- Interactive map of the Ted Turner Campus area
- Former names: Turner Broadcasting Techwood Campus (1980–2019)

General information
- Type: Film and television production studio Corporate offices
- Location: 1050 Techwood Drive Atlanta, Georgia 30318
- Coordinates: 33°46′59.8728″N 84°23′38.5008″W﻿ / ﻿33.783298000°N 84.394028000°W
- Opening: 1980
- Owner: Warner Bros. Discovery;

= Ted Turner Campus =

Television studio complex and corporate office located in Atlanta, Georgia

The Ted Turner Campus, formerly known as the Turner Broadcasting Techwood Campus and also referred to as the Techwood Campus, is a television production complex located in Atlanta, Georgia, next to the campus of the Georgia Institute of Technology.
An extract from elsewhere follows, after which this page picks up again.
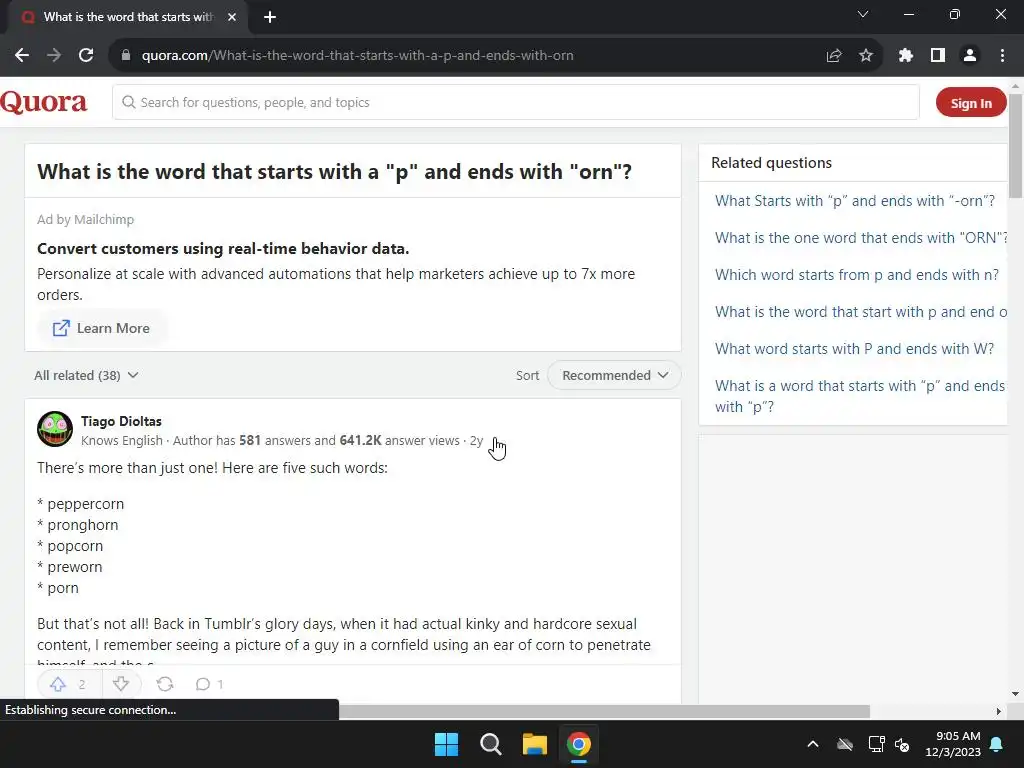Image resolution: width=1024 pixels, height=768 pixels.
Task: Reload the page in Chrome
Action: click(x=86, y=55)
The complex houses production and broadcasting facilities for TNT, TBS, CNN, TruTV, Turner Classic Movies, and The Cartoon Network, Inc. through their Cartoon Network and Boomerang channels and was the headquarters for the Turner Broadcasting System.

==History==
===Early history===
The campus first started out as a club house for the Progressive Club, a Jewish social organization established in 1913. The organization would become one of the first Jewish organizations to openly express its heritage. The property sat idle after the organization left the building until it was bought by Ted Turner in 1979 for $4.2 million.

===1980s===
On June 1, 1980, the complex became the headquarters for the newly launched 24-hour cable news network CNN which would go on the air at 6:00 p.m. Eastern Time with an introduction by Turner Broadcasting owner Ted Turner.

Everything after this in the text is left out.